The shake on the three point is something mine had when first delivered. Same issue. Raised fine fast, but when I tried to move up slowly, it would shake awful. I adjusted the three point relief knob adjustment directly under the seat. Manual shows where it is. Turn it slowly and in small increments and I suspect it will resolve your issues (if you turn it too far, the three point won't raise). I have had no problem in two years since adjusting mine. 

Hope things work out. It is a great little tractor, very well balanced for loader work. Fun to work in tight corners.


----------



## JoeColdman

Have a 3510se so same basic tractor 
1). Check your remotes. If either is not in exact center/neutral it could cause every one of these issues 
2). Check your hydraulic fluid, again could cause these
3). The rate of pto descent knob under your seat is that and only that - it does NOT affect raising. Mine is still somewhat jumpy after 150 hours, at some point they have to use simpler systems to make these CUTs affordable. Here’s what to do:
A) Raise it in one motion past where you want 
B) Lower it slowly to where you want 
C) Adjust rate of descent to optimize b)
After another dozen hours or so it will be second nature. 
3). Mine has zero power in H. That is meant for transport only. I seriously doubt your buddy was in H and doing any work but in M it can move pretty well assuming you get your other issues fixed. I have the 3510 and can’t really use my 5’ rotary in H at any speed unless I am coasting downhill; level or especially any uphill at all stalls me out in H.

#### Stored records
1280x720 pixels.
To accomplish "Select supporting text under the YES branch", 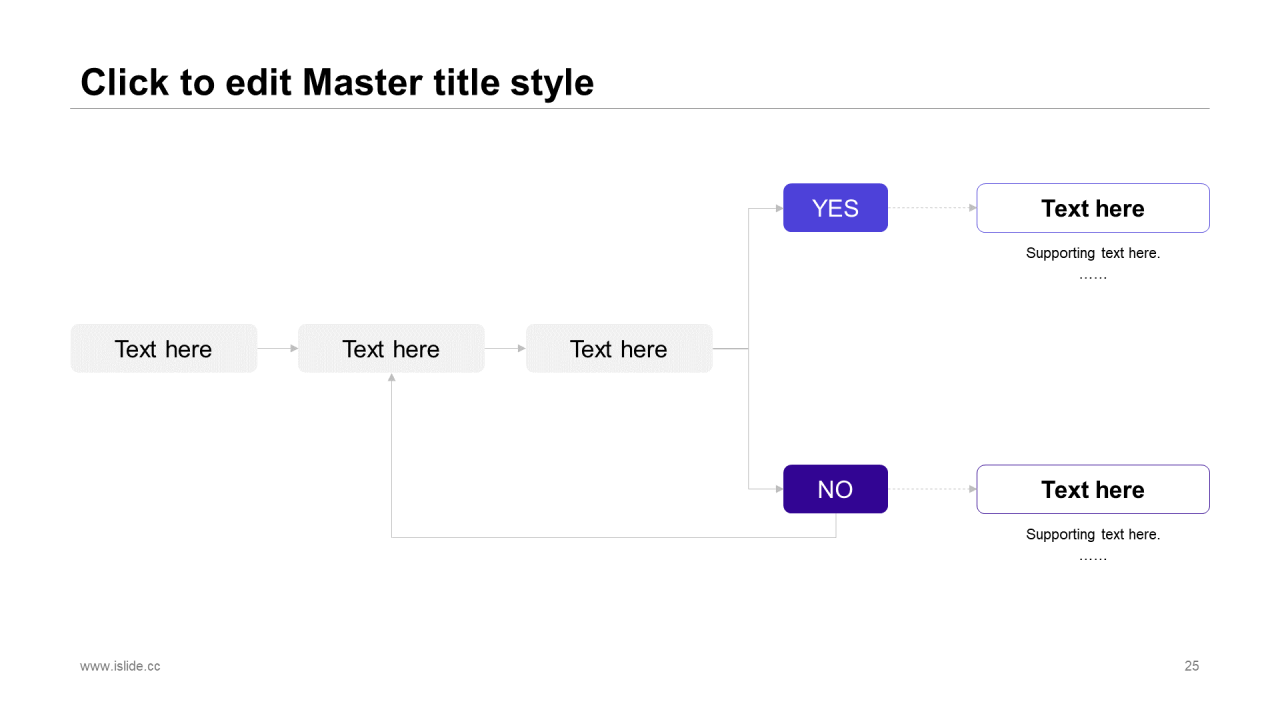I will 1093,263.

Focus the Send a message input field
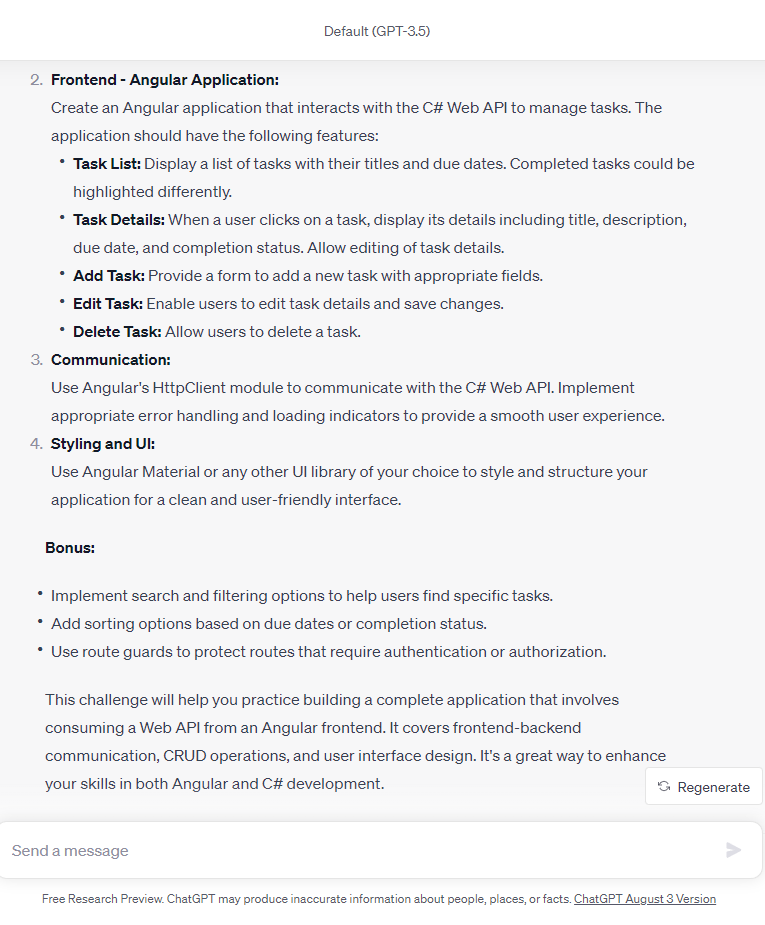[x=366, y=851]
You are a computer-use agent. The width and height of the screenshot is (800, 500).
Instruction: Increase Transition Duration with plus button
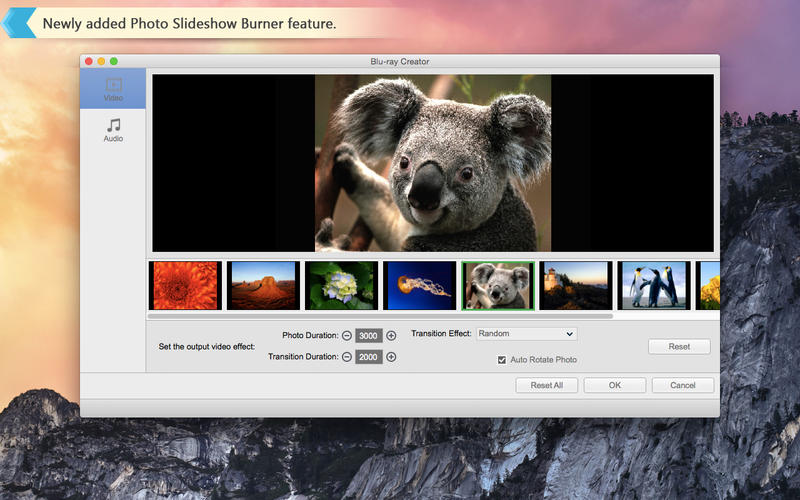(x=391, y=357)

#### Stated problem A
Set down the records again word for word. Begin at the line that contains "Focus the Send a message input field" and go through the last line of the records, including both ends. Leave the pictures out of your answer.
#### Stated problem B
Take the tractor hydraulics thread further, starting after its last sentence.

#### Task result A
Focus the Send a message input field
[x=366, y=851]
You are a computer-use agent. The width and height of the screenshot is (800, 500).
Instruction: Increase Transition Duration with plus button
(x=391, y=357)

#### Task result B
Sent from my iPhone using Tractor Forum


----------



## John in Southern Oregon

Albert Jana Starkus said:


> The shake on the three point is something mine had when first delivered. Same issue. Raised fine fast, but when I tried to move up slowly, it would shake awful. I adjusted the three point relief knob adjustment directly under the seat. Manual shows where it is. Turn it slowly and in small increments and I suspect it will resolve your issues (if you turn it too far, the three point won't raise). I have had no problem in two years since adjusting mine.
> 
> Hope things work out. It is a great little tractor, very well balanced for loader work. Fun to work in tight corners.


I'm still fighting this. The dealer told me its "normal". Raising box blade the thing bucks like a bronco. In the manual it says the knob directly below front of seat only effects speed of lowering the 3-point attachment. Should I be looking for a different adjustment "directly under the seat"? Is it hidden below the seat?


----------



## ck3510hb

If you are running at pto speed and raise slowly you have max flow rate and pressure, Try reducing the rpm before raising and see if that helps. There is multiple ways th build a hydraulic system and Kioti kept cost down.


----------



## FieldCruiser21

No advice for the 2-point issues, but as far as the cutter goes, did you check the gearbox oil on the cutter itself? Also, being a used unit, could it have been damaged/abused by a previous owner?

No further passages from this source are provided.